Cheney blamed our current president for the chaos in Iraq, because our current president implemented the withdrawal plan Cheney’s administration negotiated and signed, attempting to re-write history to erase his own errors that brought us to war in Iraq in the first place.  EJ Dionne reminds us…

On March 16, 2003, just days before the war started, Cheney sat down with the late Tim Russert on NBC’s Meet the Press for what still stands as the most revealing of the prewar interviews. Cheney was adamant that “to suggest that we need several hundred thousand troops there after military operations cease, after the conflict ends, I don’t think is accurate. I think that’s an overstatement.”

A Rand study commissioned by Cheney found that more than 2 million American soldiers fought in the Iraq and Afganistan.

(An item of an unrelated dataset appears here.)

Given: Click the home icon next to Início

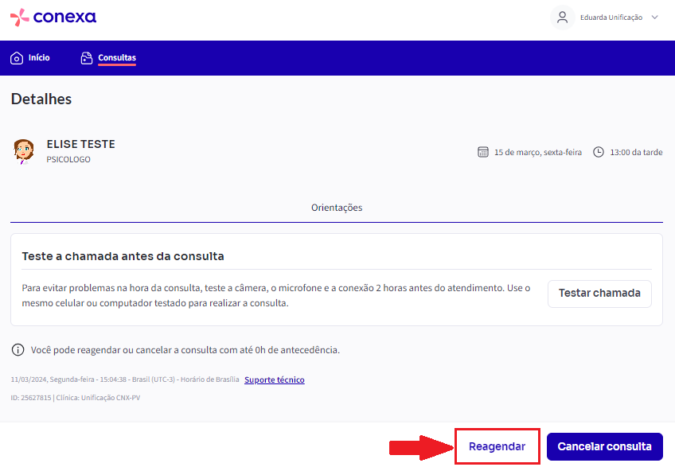Looking at the screenshot, I should (15, 57).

“We will, in fact, be greeted as liberators,” he famously said, and proceeded to play down the very sectarian divisions that are plaguing the country now.

Think about exactly how wrong this statement is now and that, at the time, it is difficult to imagine anyone believing this statement to be true.  Meaning our VP was willing to simply lie to put our young men and women in harm’s way with no exit strategy or plan for how it might advance our national interest.  Fellow Republican, Rand Paul, claims that the billion dollar, no-bid, contracts Halliburton received for the war are the reason Cheney chose to ‘snooker’ the American public.

Russert asked: “And you are convinced the Kurds, the Sunnis, the Shiites will come together in a democracy?” Cheney replied quickly: “They have so far.”

Since we have to assume Cheney is not stupid and he understands the politics of the Middle East, this comment can only be interpreted as another willful effort to mislead, and to put millions of American lives at risk for decades in the process.

Ah yes, regime change would work out just fine — better than fine. “Extremists in the region would have to rethink their strategy of jihad,” Cheney had told the Veterans of Foreign Wars seven months earlier. “Moderates throughout the region would take heart.” Plus a bonus: “Our ability to advance the Israeli-Palestinian peace process would be enhanced.” This was the war that would cure all that ailed us.

Thanks to the Cheney op-ed, we can see how Obama’s hawkish critics are out to create a double standard. Whenever they are called out for how mistaken they were about Iraq in the first place, they piously lecture against “relitigating the past” and say we must instead look forward. At the same time, many of them feel perfectly free to trash the president in extreme and even vile terms.